___ SUPPLIED MATERIAL

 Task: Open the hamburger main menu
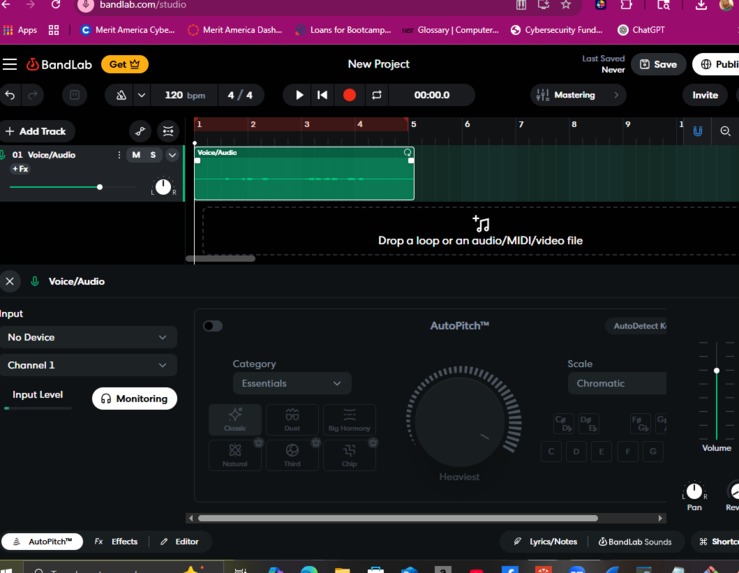tap(9, 64)
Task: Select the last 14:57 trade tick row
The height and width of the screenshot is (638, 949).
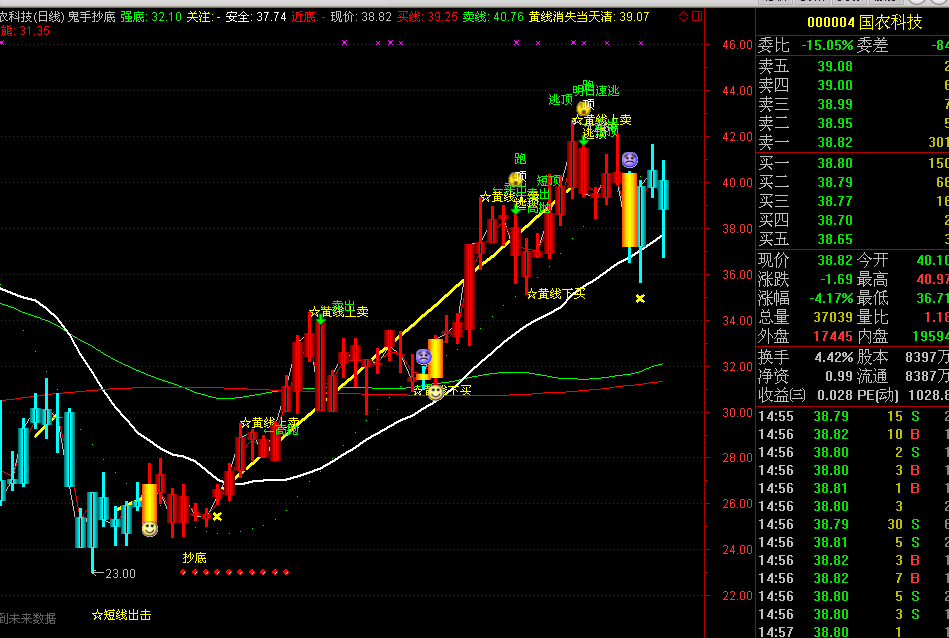Action: click(x=850, y=632)
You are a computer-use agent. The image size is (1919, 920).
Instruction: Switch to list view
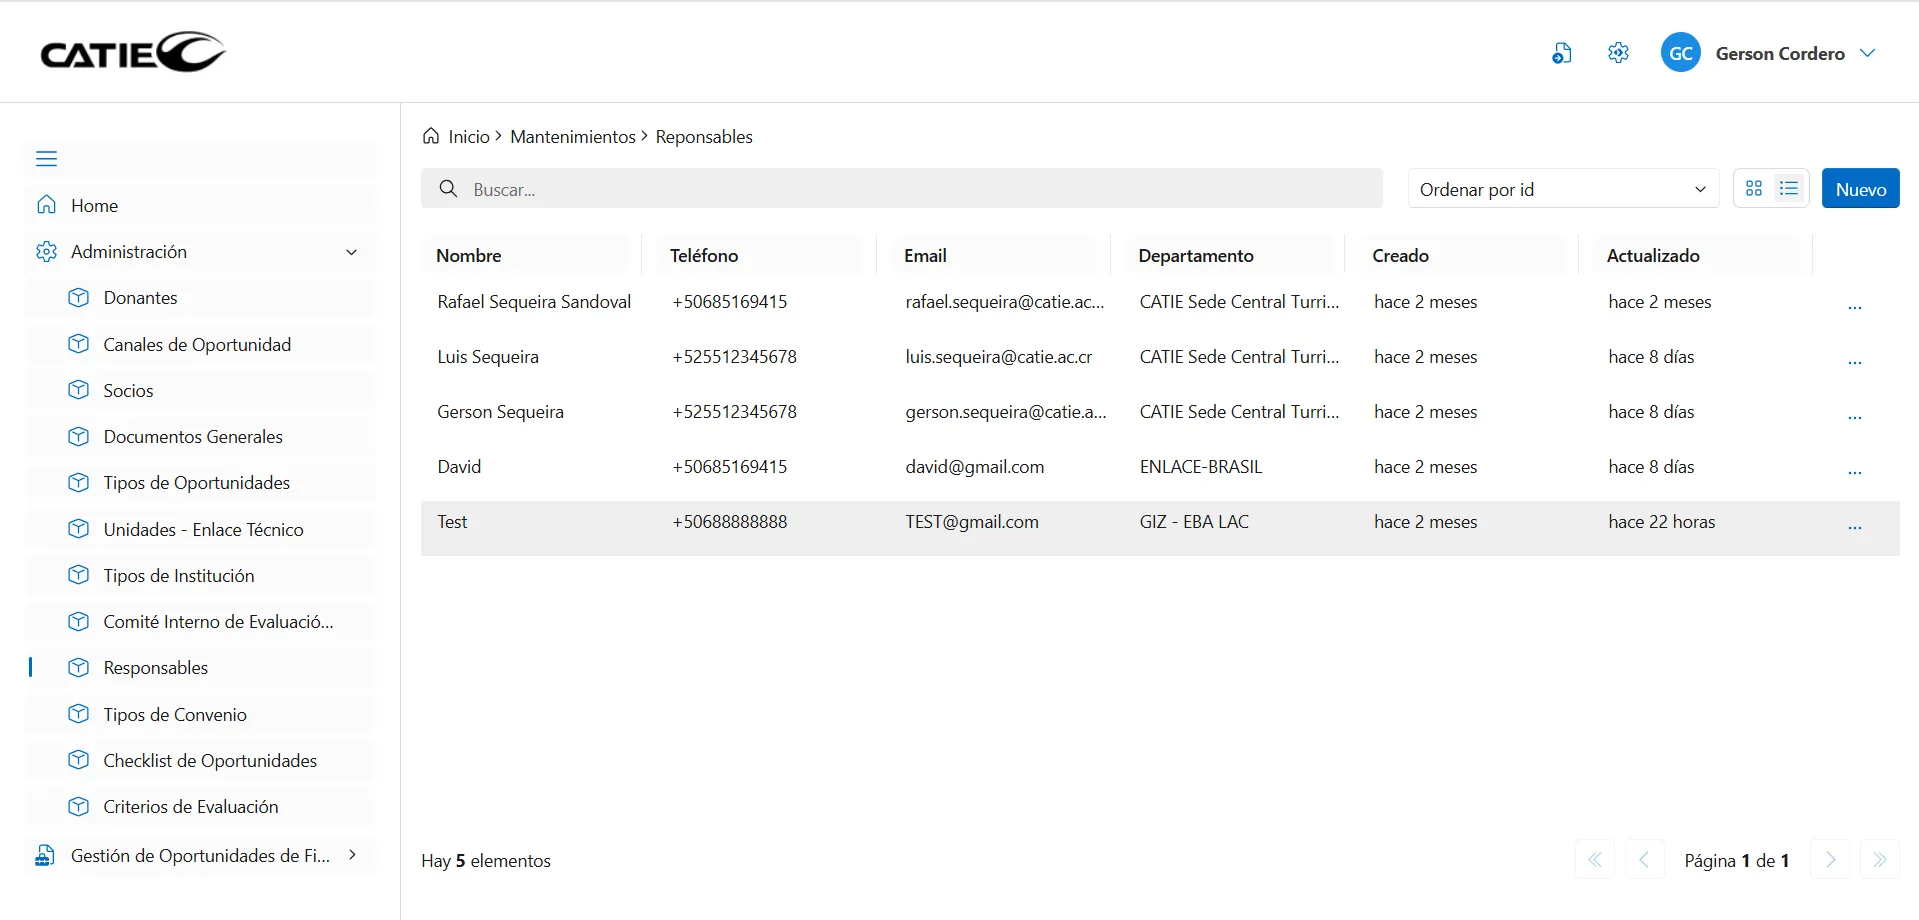tap(1789, 188)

______

**TASK DESCRIPTION**.
Extract, word for word, every line from the one containing "The height and" to the end of the data above, both ends included, and leave out the pictures.

**ANSWER FOR THE TASK**.
The height and width of the screenshot is (638, 949).
Action: click(x=850, y=632)
You are a computer-use agent. The image size is (1919, 920).
Instruction: Switch to list view
tap(1789, 188)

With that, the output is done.